Studies show eating avocado decreases your hunger, allows you to go longer between meals as well as reduce the surge in insulin and blood sugar after meals. One study in the Nutrition Journal shows that the best way to experience this effect is to start your meal with half an avocado. Participants felt 23% more satisfied longer after meals, and 28% less likely to eat over the next 5 hours by doing this. One of my favorite ways to break my fast is doing this same thing – I enjoy half an avocado with a little drizzle of tea seed oil or avocado oil.

Remember that the fat you eat is not the same fat on your hips, thighs, and belly. Repeat this to yourself anytime you experience feelings of guilt, indulgence or worry when you eat some healthy avocado fat!

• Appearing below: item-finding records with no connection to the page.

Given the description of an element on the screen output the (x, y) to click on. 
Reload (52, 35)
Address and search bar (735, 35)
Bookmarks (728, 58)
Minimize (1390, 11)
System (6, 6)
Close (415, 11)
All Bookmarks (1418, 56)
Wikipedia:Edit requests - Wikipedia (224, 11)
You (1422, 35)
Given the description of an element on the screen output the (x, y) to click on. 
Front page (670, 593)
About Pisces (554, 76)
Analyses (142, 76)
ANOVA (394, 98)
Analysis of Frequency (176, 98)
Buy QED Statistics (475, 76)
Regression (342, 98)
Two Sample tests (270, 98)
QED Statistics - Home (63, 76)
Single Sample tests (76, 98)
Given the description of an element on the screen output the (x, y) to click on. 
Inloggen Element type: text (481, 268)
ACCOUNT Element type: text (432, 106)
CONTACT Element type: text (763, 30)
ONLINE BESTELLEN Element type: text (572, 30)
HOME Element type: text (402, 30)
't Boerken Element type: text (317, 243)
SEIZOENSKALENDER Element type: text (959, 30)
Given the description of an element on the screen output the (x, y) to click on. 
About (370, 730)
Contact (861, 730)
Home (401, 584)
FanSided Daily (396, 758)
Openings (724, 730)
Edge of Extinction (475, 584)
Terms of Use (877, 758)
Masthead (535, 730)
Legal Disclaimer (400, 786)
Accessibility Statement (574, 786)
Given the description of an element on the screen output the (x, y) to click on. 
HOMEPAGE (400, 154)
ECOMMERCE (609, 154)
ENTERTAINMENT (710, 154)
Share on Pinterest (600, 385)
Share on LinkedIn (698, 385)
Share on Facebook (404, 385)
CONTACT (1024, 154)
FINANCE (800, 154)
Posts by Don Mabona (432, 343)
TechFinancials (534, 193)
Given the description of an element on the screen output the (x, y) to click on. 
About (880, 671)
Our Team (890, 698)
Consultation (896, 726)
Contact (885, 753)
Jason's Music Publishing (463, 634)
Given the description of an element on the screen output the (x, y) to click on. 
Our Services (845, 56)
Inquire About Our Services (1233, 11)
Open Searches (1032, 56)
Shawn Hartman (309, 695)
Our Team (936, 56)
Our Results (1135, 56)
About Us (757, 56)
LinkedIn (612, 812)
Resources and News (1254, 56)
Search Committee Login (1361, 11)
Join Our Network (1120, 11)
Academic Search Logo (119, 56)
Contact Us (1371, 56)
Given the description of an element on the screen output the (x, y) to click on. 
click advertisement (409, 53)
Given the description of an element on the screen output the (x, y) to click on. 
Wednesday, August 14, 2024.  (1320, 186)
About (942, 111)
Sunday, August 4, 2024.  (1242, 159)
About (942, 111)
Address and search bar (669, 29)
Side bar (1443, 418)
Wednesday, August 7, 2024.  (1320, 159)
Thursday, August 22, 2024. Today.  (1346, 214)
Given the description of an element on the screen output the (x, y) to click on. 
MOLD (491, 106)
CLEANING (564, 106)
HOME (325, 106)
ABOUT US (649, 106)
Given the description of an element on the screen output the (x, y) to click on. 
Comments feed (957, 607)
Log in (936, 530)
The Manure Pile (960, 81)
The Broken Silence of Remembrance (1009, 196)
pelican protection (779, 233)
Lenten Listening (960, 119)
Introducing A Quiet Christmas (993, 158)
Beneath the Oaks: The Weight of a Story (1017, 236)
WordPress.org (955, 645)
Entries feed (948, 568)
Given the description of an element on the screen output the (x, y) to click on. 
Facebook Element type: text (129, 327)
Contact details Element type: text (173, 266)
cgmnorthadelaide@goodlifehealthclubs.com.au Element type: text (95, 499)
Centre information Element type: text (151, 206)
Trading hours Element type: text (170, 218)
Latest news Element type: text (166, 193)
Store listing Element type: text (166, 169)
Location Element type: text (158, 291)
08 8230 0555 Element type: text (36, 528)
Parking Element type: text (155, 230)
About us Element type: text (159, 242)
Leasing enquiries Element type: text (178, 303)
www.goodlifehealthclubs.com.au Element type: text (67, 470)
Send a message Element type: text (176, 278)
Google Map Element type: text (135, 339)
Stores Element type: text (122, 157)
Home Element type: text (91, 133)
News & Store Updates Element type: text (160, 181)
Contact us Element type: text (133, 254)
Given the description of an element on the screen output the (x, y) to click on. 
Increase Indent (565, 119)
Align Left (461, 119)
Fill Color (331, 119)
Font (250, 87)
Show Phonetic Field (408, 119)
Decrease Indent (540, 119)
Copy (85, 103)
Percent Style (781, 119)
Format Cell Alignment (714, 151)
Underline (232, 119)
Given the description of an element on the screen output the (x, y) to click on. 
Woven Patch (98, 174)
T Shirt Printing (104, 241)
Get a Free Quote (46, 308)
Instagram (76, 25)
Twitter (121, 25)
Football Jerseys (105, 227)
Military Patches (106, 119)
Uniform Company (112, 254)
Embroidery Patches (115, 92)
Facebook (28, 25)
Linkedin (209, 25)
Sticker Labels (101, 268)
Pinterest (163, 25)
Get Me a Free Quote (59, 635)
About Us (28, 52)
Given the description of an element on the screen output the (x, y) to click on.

Makes a Nourishing Face Mask

It’s true, the benefits of avocado work as wonderfully on the outside of your body as they do on the inside! Avocado is the perfect addition to your beauty regimen as an exfoliating and nourishing face mask. Especially if you struggle with dry and/or splotchy skin, the fat in avocado can truly work wonders. Try an easy mask by combining one ripe avocado, one egg white, two tablespoons of oats and the juice of one lemon. Apply to your face and let it sit for about a half hour, then rinse with warm water.

Food For Thought

The vast benefits and uses of avocado inspire more culinary creativity in me than any other food! One of my tricks is to dream up my favorite sandwich and then lose the bread. I carve out the flesh of the avocado, spread it or mix it with my protein, fill the avocado shells with it and top it with my favorite sandwich fixins, sauces and extra veggies. This way, I keep it low carb, high fat, and moderate protein – the ultimate combination for a metabolic reset! There are so many ways to consume avocado and I’m thrilled to share a couple of my personal favorites with you.

The composition of healthy fats, fiber, vitamins, minerals, and plant compounds provide us with endless health and beauty benefits, not to mention they are downright delicious. However you decide to incorporate avocados into your daily life, your health and taste buds will dramatically reap the benefits that you will feel and see immediately!